Dear all,
I have recently started bioinformatics, I am trying to build snpEff database for my strain of interest using mode such as GTF and GFF. But I am keep on having the same error in both of my strains. As per the definition, I believe theres is some header issue. But, I am not sure how or where exactly i need to change or does the error list to be exact.
Error:
FATAL ERROR: No CDS checked. This is might be caused by differences in FASTA file transcript IDs respect to database's transcript's IDs.
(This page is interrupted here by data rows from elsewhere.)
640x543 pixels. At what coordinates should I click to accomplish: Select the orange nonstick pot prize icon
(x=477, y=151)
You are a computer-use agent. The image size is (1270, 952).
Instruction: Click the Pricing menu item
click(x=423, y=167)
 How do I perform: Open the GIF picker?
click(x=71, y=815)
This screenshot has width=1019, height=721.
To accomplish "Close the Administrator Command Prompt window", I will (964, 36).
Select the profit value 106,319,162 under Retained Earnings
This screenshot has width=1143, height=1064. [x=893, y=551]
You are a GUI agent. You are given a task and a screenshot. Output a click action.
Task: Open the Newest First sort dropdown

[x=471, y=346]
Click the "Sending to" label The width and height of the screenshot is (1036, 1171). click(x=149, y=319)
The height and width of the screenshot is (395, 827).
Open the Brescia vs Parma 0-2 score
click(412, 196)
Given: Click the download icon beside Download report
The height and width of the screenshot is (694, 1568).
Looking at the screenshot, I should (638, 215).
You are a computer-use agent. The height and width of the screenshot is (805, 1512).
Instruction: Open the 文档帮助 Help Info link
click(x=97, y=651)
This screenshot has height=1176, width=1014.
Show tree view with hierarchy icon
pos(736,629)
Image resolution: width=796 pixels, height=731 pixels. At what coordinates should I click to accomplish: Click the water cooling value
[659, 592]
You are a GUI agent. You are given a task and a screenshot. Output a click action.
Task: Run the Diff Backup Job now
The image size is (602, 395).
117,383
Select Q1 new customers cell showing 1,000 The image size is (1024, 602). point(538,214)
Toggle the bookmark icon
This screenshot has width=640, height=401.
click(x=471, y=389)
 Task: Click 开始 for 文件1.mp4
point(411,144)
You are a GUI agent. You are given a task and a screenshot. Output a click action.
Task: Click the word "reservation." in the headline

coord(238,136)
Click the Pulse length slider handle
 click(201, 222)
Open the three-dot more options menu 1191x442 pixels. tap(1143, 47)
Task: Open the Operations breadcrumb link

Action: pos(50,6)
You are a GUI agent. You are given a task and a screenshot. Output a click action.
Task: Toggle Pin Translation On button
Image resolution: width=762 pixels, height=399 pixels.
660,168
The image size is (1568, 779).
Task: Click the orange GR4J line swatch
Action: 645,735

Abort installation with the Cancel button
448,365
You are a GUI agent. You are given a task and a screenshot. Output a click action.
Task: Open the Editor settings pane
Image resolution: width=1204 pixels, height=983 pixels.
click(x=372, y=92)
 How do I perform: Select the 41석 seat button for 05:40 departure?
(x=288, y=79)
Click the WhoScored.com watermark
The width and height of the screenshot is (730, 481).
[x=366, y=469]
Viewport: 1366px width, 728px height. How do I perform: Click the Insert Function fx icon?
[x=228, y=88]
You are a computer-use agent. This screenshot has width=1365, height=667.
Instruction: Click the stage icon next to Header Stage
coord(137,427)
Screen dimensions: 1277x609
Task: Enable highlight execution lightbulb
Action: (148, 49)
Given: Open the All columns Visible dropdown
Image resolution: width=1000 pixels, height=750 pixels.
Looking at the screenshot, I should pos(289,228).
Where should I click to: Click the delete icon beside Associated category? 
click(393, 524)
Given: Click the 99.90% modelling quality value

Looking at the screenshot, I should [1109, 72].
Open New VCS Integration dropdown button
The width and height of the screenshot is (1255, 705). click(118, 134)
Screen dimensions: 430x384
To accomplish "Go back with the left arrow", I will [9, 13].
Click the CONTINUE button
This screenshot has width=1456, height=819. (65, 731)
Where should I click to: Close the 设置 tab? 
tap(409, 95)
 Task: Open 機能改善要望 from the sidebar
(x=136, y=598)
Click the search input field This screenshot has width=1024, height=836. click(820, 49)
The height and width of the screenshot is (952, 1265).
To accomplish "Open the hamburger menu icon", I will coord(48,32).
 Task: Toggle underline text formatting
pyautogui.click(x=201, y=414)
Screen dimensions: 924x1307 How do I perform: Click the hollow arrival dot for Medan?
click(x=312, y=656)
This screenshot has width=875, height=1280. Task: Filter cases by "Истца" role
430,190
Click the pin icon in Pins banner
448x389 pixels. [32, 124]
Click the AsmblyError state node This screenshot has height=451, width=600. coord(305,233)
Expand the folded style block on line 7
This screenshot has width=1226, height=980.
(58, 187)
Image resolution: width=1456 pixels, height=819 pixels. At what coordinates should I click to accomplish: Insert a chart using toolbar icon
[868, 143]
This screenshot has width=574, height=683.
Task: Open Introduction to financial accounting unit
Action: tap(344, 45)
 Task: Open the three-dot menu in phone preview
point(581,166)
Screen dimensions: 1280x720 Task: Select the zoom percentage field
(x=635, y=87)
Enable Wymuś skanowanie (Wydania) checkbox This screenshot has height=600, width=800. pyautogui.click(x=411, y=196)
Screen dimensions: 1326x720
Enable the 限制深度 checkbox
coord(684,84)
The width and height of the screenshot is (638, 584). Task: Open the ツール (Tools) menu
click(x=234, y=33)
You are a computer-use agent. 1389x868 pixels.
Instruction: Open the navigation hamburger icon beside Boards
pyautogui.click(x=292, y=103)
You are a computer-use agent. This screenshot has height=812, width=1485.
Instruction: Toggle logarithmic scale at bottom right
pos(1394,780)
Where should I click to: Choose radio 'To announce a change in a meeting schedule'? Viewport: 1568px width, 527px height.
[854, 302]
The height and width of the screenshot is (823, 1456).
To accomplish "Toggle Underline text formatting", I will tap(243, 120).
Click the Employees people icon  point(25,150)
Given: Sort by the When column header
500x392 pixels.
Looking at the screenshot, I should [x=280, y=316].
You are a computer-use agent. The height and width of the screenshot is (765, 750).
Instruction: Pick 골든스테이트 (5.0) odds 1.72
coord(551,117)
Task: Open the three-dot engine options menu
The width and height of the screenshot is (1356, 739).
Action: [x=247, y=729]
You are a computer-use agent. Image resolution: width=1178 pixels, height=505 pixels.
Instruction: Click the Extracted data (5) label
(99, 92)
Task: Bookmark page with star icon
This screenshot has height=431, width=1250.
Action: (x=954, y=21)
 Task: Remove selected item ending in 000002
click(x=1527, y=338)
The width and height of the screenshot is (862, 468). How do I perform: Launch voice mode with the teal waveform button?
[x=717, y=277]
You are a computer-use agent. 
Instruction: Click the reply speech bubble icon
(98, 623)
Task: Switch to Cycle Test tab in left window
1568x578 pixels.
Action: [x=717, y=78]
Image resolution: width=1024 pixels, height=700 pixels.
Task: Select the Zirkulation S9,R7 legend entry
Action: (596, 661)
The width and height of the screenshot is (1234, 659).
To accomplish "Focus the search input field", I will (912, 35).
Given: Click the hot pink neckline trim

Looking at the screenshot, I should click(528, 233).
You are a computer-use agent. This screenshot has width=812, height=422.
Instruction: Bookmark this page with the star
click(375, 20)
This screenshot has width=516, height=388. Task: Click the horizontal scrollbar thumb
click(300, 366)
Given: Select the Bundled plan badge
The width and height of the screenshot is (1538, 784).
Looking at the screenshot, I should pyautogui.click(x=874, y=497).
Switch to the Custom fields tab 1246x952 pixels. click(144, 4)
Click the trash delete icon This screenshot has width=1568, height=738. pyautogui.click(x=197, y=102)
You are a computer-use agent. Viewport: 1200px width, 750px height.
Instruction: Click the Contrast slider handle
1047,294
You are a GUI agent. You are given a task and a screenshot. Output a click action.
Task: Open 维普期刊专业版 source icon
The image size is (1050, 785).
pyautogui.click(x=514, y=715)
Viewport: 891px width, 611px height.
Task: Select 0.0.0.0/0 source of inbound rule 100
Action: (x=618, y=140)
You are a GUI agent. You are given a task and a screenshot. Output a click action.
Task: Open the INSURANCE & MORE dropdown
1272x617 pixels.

Transcript IDs from database (sample):
'TRANSCRIPT_gene-CAJCM15448_47400'
'TRANSCRIPT_gene-CAJCM15448_22100'
'TRANSCRIPT_gene-CAJCM15448_09130'
Transcript IDs from database (fasta file):
'lcl|BGOX01000002.1_cds_GBL49991.1_2265'
'lcl|BGOX01000001.1_cds_GBL47767.1_41'
'lcl|BGOX01000001.1_cds_GBL48203.1_477'
'lcl|BGOX01000001.1_cds_GBL48135.1_409'
'lcl|BGOX01000004.1_cds_GBL51971.1_4245'
My files are: cds.fa genes.gff genes.gtf protein.fa sequences.fa
So, now i would like to know, in which file i need to change the headers or is there anything i can do make the database build properly. Any suggestions, Please.
If I do take from the same source for all of my files and still have the same issue, then what would be the solution. If 22 points were shown by snpeff in my error, do i need to look for only that headers in my cds file.